--- Excerpted records Enclosed Below ---
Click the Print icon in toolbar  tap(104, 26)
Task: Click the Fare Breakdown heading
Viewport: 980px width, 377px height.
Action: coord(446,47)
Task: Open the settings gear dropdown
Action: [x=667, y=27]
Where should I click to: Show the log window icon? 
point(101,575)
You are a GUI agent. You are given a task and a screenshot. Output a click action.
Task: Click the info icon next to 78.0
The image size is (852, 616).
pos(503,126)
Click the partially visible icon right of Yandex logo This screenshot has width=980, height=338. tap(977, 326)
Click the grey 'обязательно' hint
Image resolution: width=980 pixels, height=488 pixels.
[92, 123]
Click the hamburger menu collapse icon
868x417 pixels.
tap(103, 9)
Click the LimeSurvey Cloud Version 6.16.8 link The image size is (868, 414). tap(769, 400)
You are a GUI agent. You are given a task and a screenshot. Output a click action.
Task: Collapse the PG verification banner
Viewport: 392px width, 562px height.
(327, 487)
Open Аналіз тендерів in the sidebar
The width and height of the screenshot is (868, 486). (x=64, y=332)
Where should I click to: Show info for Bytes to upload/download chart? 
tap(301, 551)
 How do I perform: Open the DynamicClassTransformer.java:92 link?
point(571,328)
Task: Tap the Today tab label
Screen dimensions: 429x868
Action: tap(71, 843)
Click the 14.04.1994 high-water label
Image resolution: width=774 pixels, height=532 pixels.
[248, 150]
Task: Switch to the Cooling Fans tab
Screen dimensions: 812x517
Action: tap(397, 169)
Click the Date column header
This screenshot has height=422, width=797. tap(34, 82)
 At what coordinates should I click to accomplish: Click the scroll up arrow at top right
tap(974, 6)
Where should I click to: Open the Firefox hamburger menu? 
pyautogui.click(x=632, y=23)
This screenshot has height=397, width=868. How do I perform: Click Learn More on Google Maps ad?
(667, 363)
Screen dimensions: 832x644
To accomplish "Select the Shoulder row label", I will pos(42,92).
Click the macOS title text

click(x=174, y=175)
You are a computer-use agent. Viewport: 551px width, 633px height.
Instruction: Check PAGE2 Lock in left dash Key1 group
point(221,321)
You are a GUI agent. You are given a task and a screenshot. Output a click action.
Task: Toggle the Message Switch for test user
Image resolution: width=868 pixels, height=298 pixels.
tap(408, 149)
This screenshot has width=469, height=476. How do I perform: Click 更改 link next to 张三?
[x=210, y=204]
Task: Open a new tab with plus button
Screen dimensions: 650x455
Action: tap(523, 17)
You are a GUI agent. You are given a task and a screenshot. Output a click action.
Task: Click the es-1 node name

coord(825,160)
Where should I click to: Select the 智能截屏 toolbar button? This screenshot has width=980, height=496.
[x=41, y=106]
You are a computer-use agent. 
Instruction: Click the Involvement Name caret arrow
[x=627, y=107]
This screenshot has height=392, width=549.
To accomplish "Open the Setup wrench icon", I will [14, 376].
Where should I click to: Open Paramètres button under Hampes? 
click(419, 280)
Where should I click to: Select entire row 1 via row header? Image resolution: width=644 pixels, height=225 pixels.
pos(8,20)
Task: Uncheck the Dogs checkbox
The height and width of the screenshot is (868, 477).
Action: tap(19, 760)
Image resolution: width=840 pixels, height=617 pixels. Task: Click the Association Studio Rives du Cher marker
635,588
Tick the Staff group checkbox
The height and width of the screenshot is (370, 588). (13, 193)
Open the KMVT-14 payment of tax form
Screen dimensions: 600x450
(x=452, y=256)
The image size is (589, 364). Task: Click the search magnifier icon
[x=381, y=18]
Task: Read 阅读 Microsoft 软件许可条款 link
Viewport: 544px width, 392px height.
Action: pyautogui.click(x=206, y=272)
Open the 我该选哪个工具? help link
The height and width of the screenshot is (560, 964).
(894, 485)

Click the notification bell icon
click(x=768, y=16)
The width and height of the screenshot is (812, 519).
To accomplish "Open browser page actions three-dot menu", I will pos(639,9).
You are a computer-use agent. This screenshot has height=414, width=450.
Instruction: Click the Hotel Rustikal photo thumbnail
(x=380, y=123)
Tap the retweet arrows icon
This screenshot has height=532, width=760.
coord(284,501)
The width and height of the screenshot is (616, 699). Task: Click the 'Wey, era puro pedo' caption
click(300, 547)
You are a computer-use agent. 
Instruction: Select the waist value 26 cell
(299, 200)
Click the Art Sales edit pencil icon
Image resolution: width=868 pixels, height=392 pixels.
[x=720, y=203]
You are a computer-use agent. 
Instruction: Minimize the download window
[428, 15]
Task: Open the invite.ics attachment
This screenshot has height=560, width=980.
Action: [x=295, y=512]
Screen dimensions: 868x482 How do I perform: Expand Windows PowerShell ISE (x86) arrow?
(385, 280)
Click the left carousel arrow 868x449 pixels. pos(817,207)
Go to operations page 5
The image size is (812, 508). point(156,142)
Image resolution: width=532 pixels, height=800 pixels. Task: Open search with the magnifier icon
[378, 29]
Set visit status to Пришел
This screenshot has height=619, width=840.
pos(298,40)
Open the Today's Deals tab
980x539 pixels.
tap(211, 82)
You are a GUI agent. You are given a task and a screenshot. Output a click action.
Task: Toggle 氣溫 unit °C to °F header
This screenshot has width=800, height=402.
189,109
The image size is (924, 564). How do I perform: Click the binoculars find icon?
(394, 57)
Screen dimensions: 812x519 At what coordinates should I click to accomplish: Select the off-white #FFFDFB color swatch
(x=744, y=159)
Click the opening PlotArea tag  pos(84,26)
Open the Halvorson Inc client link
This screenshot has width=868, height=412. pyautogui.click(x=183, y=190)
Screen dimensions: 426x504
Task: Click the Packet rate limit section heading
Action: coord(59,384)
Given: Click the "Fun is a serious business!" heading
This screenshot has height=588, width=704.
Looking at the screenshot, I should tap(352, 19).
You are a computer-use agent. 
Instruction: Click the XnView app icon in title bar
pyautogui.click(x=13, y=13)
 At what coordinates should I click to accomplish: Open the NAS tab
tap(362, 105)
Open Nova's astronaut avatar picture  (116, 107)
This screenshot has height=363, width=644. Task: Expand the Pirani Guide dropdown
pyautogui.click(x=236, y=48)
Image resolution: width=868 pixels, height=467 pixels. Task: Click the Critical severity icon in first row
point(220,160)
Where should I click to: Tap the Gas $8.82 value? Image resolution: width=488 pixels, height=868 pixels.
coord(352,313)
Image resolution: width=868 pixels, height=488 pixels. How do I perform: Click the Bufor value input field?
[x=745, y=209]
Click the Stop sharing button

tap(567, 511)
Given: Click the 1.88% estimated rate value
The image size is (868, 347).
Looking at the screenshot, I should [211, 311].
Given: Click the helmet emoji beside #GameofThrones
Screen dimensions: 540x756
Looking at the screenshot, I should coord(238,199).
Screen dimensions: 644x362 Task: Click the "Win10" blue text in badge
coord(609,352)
--- End of Enclosed Excerpted records ---
Looking at the records above, work out how many lines contain "Toggle". Give the number only.

### Output of the exercise
2